• _Text passage_
Goodness of Fit with \(R^2\)

Vocabulary: \(R^2\)

\(R^2\) = how much of the variance in the outcome is explained by the model

  • In other words, do our predictors do a good job of explaining changes in the outcome?

  • \(R^2\) portions out the variance in the linear model from the mean model

  • \(R^2\) is a Goodness of Fit measure for linear models

  • \(R^2\) will appear in your output as a decimal, but is usually reported as a percentage on a 0 -100% scale

    • e.g., “… the model explains \(x\) % of the variance in the outcome…”
  • The higher the \(R^2\) value, the better the model (but, low values are not always a cause of concern)

  • But, is that amount of variance sufficiently large that we would conclude the effect is meaningful in the population?

• _Stated problem 1_
Answer each question from the R-squared passage.
(a) What kind of measure does the passage call R² for linear models?
(b) In what form does R² appear in output, and how is it usually reported?
(c) According to the passage, are low R² values always a cause for concern?
• _Stated problem 2_
Write out the part of the R-squared passage that begins at the words "Vocabulary: \(R^2\)" and ends after "in the outcome?".
• _Stated problem 3_
Summarize the R-squared passage in two sentences.

• _Dataset excerpt_

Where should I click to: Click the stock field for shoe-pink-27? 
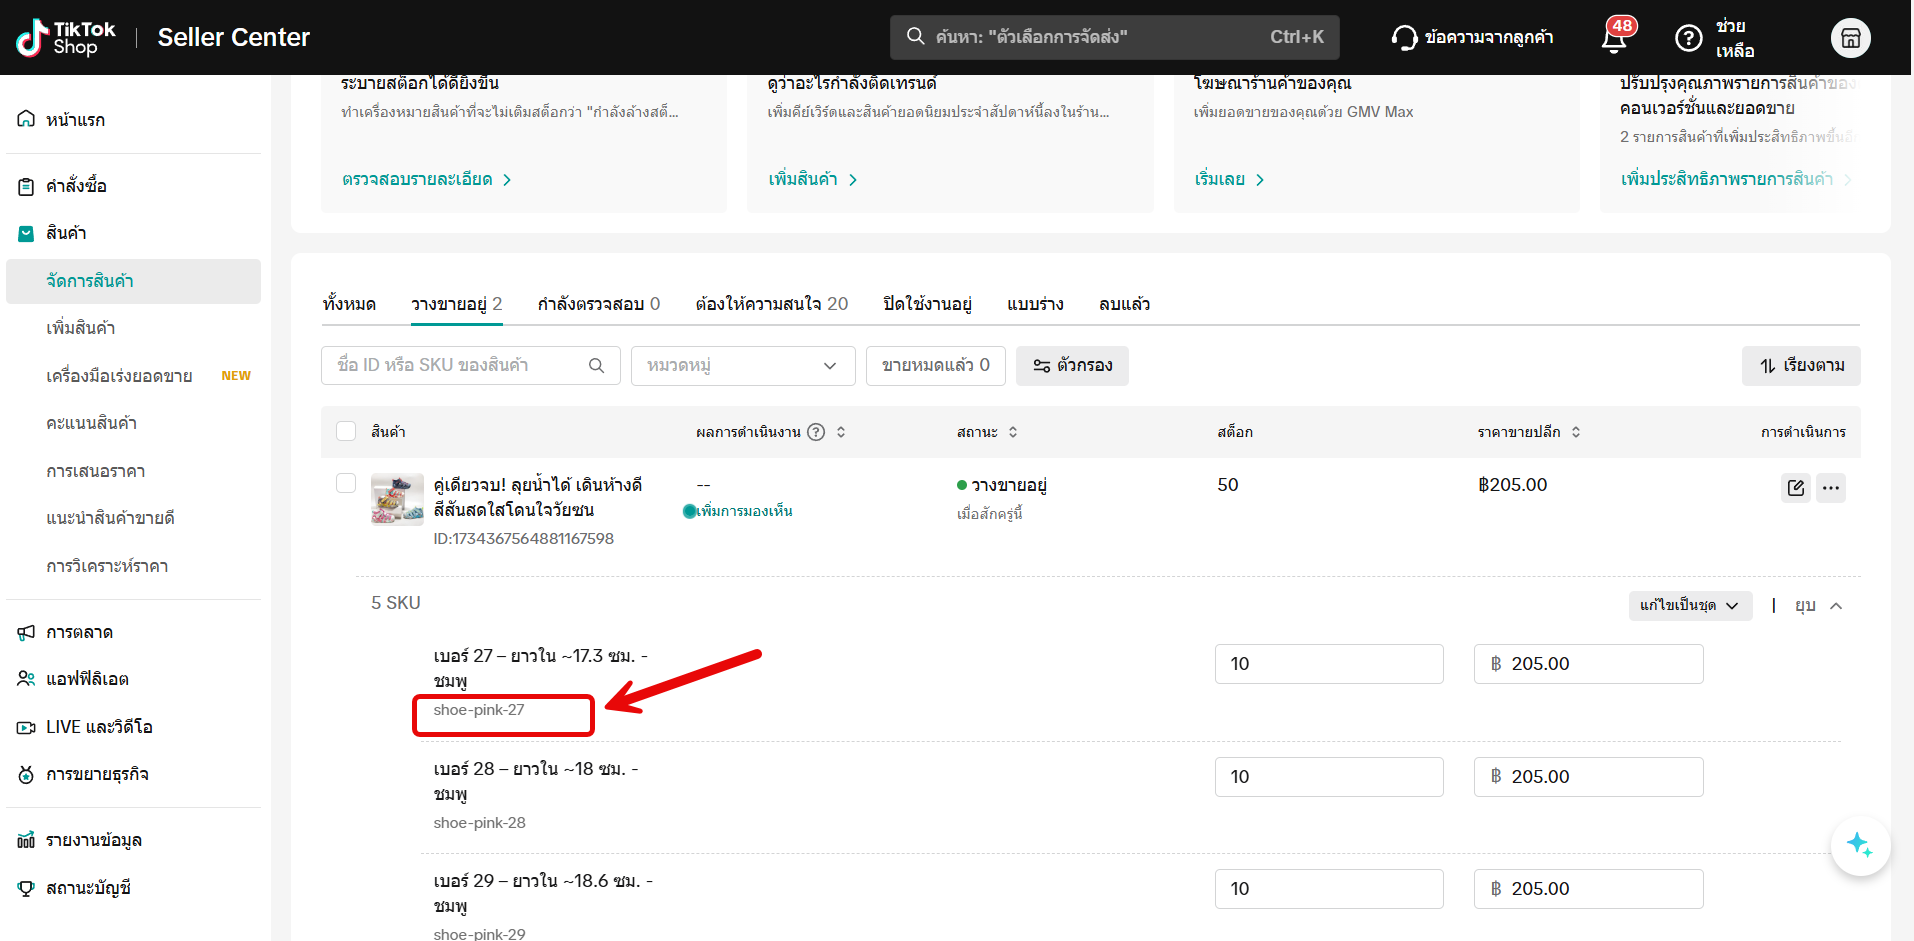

• _Written answer 1_
(a) A Goodness of Fit measure.
(b) It appears as a decimal and is usually reported as a percentage on a 0-100% scale.
(c) No, low values are not always a cause for concern.

• _Written answer 2_
Vocabulary: \(R^2\)

\(R^2\) = how much of the variance in the outcome is explained by the model

  • In other words, do our predictors do a good job of explaining changes in the outcome?

• _Written answer 3_
R² shows how much of the variance in the outcome a model explains, and it serves as a Goodness of Fit measure for linear models. It appears in output as a decimal but is usually reported as a percentage, and a higher value means a better model, although low values are not always a cause for concern.